■ **Problem to solve**: Could you copy every line from the material below in which "height" appears?

■ **Record set**:
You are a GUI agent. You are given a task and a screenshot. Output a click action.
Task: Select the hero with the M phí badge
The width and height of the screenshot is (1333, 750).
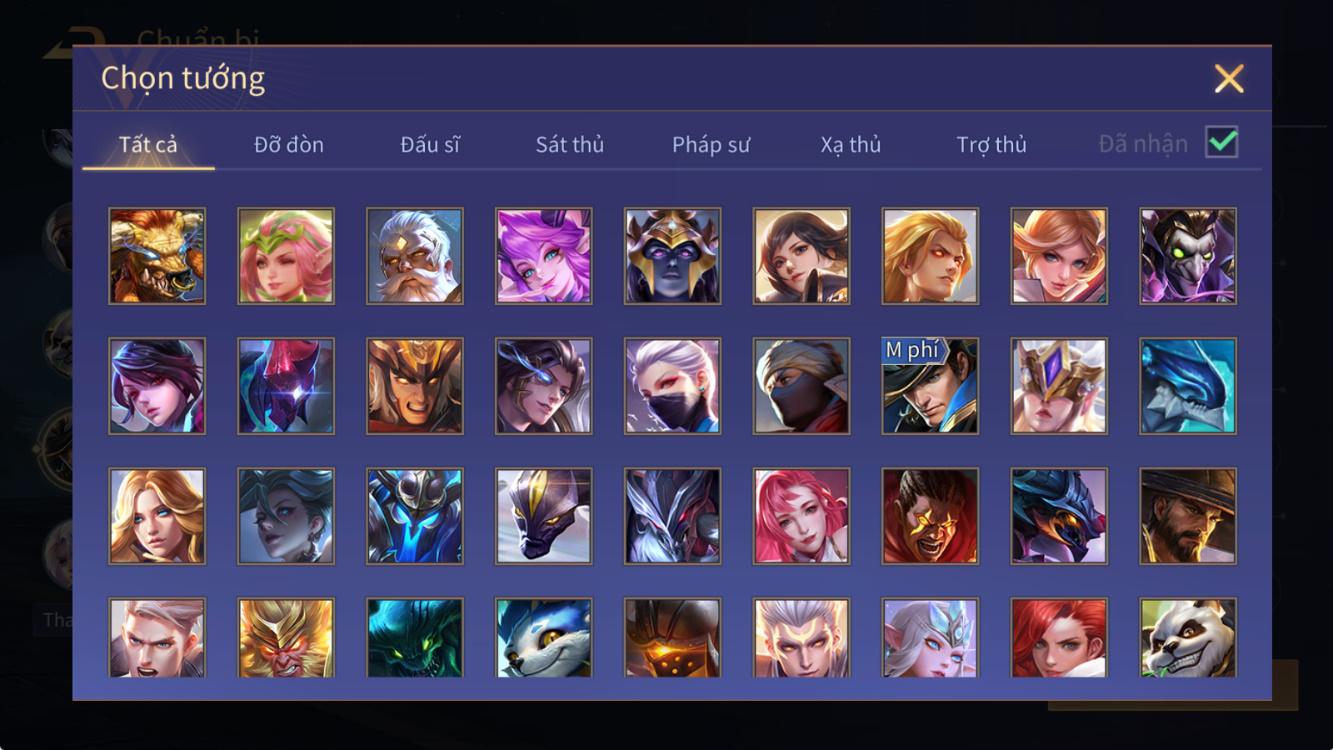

* * *

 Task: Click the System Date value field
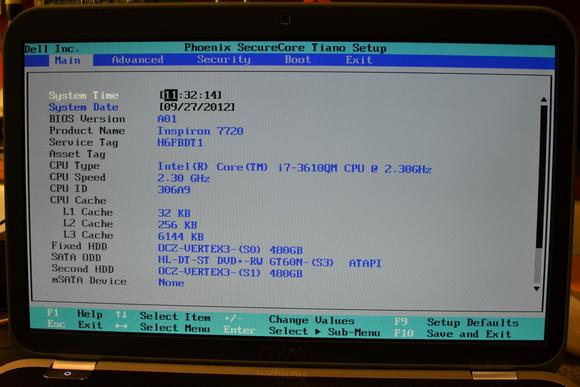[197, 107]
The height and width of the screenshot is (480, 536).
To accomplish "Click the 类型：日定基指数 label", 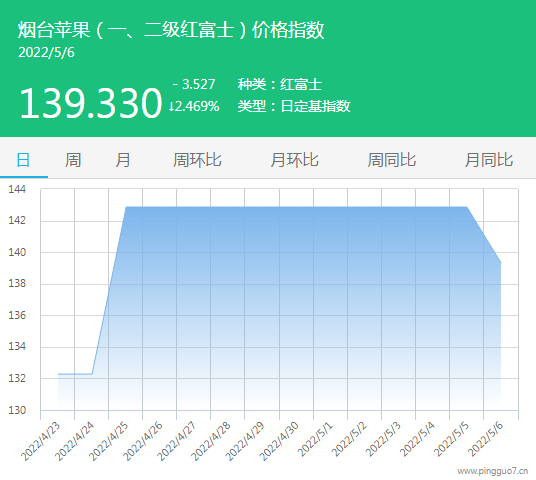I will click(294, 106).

--

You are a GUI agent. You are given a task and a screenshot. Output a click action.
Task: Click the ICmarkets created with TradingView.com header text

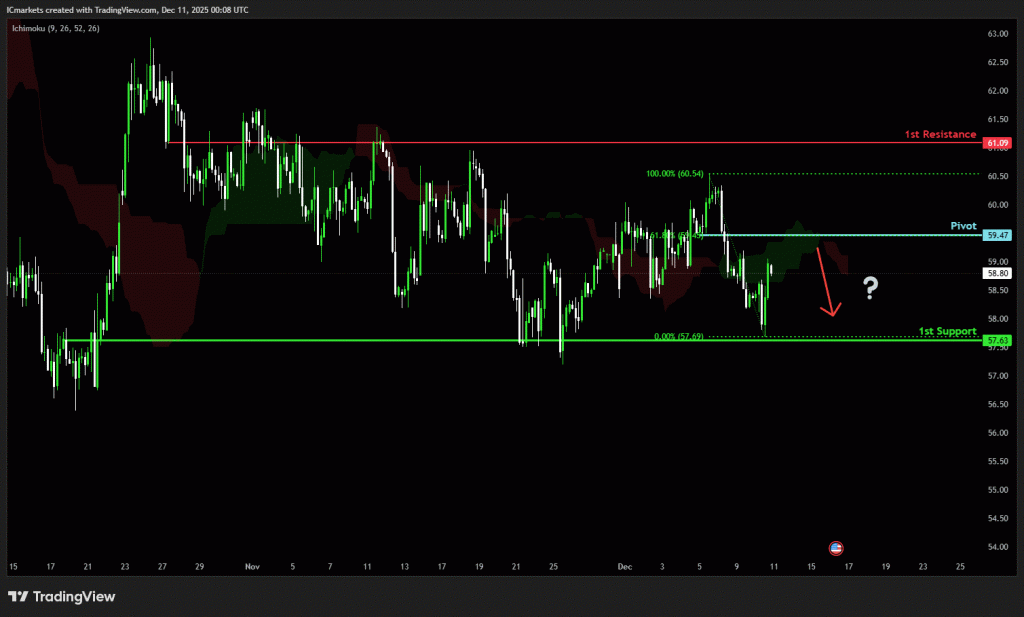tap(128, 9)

■ **Task output**:
The width and height of the screenshot is (1333, 750).
The height and width of the screenshot is (480, 536).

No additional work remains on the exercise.